**DOCUMENT SECTION:**

Metadata-Version: 2.1
Name: ertk
Version: 2023.6.0
Summary: Tools for process emotion recognition datasets, extracting features, and running experiments.
Home-page: https://github.com/Strong-AI-Lab/emotion
Author: Aaron Keesing
Author-email: akee511@aucklanduni.ac.nz
License: MIT
Classifier: Development Status :: 3 - Alpha
Classifier: Environment :: Console
Classifier: Environment :: GPU :: NVIDIA CUDA
Classifier: Intended Audience :: Developers
Classifier: Intended Audience :: Science/Research
Classifier: License :: OSI Approved :: MIT License
Classifier: Natural Language :: English
Classifier: Operating System :: OS Independent
Classifier: Programming Language :: Python :: 3 :: Only
Classifier: Programming Language :: Python :: 3.8
Classifier: Programming Language :: Python :: 3.9
Classifier: Programming Language :: Python :: 3.10
Classifier: Programming Language :: Python :: 3.11
Classifier: Topic :: Multimedia :: Sound/Audio :: Analysis
Classifier: Topic :: Multimedia :: Sound/Audio :: Speech
Classifier: Topic :: Scientific/Engineering
Classifier: Topic :: Software Development
Requires-Python: >=3.8
Description-Content-Type: text/markdown
Provides-Extra: encodec
Provides-Extra: opensmile
Provides-Extra: fairseq
Provides-Extra: huggingface
Provides-Extra: keras_apps
Provides-Extra: speechbrain
Provides-Extra: audioset
Provides-Extra: resample
Provides-Extra: all-preprocessors
License-File: LICENSE

![License: MIT](https://img.shields.io/github/license/Strong-AI-Lab/emotion)

**COMPLETE THE FOLLOWING:**
**1)** Name every Topic classifier in the ertk package metadata.
**2)** Reproduce everything in the ertk package metadata from "Metadata-Version: 2.1" down to "and running experiments.", switching "emotion recognition" to "speaker identification".

**DATA LINES:**
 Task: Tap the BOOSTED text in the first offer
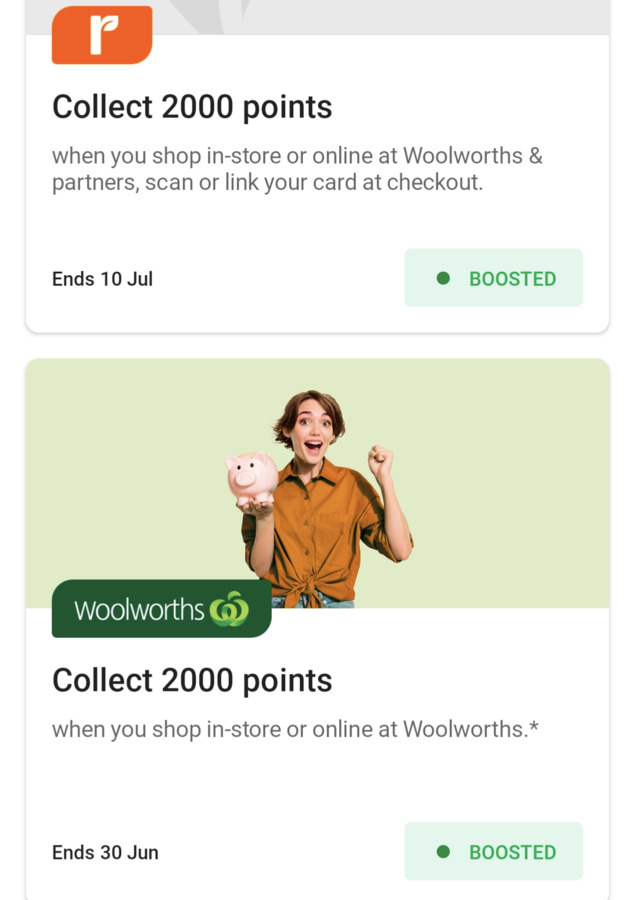[x=513, y=279]
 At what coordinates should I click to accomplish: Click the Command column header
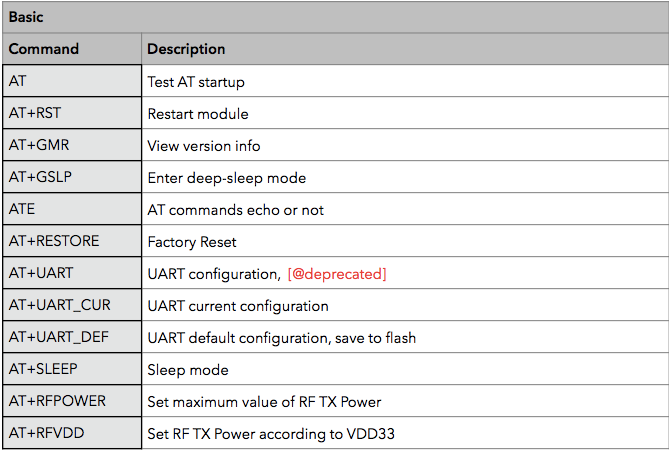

**CORRECT ANSWERS:**
**1)**
- Multimedia :: Sound/Audio :: Analysis
- Multimedia :: Sound/Audio :: Speech
- Scientific/Engineering
- Software Development

**2)**
Metadata-Version: 2.1
Name: ertk
Version: 2023.6.0
Summary: Tools for process speaker identification datasets, extracting features, and running experiments.